ABOUT THIS TASK » Below are the records; copy every line in them that holds the string "computer".

ENTRIES SHOWN »
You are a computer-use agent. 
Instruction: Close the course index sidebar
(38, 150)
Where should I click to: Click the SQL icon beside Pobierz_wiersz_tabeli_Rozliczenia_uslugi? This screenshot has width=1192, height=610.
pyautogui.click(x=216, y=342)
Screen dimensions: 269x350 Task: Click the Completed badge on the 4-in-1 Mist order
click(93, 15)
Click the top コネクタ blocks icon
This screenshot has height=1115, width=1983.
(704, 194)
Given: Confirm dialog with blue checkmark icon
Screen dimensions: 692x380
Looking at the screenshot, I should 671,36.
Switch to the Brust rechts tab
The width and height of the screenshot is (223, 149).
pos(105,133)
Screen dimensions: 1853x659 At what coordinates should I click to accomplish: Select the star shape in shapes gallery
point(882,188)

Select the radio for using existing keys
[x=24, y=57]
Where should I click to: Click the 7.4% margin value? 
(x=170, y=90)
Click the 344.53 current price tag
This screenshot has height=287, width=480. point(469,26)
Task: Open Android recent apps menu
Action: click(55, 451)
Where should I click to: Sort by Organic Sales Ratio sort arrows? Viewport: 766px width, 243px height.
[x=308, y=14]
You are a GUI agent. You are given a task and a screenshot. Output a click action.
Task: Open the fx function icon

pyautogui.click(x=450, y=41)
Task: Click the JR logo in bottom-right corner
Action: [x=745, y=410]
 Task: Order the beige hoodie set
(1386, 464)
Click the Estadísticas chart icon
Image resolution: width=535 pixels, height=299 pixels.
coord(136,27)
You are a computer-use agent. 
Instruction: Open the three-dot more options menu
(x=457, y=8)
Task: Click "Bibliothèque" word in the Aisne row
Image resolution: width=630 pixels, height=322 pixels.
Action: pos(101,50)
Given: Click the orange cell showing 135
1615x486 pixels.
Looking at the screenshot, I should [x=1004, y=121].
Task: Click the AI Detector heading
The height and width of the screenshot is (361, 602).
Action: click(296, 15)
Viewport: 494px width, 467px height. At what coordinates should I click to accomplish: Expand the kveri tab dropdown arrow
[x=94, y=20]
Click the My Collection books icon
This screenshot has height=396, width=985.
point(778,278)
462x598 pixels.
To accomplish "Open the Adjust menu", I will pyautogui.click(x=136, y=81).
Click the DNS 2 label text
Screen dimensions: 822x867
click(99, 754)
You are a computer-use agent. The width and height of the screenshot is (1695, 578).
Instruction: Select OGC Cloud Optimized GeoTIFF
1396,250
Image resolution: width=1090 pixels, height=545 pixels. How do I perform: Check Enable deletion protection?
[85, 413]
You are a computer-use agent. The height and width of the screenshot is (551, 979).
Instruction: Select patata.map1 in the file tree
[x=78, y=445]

EXPECTED ANSWER »
You are a computer-use agent. 
You are a computer-use agent. 
You are a computer-use agent. The width and height of the screenshot is (1695, 578).
You are a computer-use agent. The height and width of the screenshot is (551, 979).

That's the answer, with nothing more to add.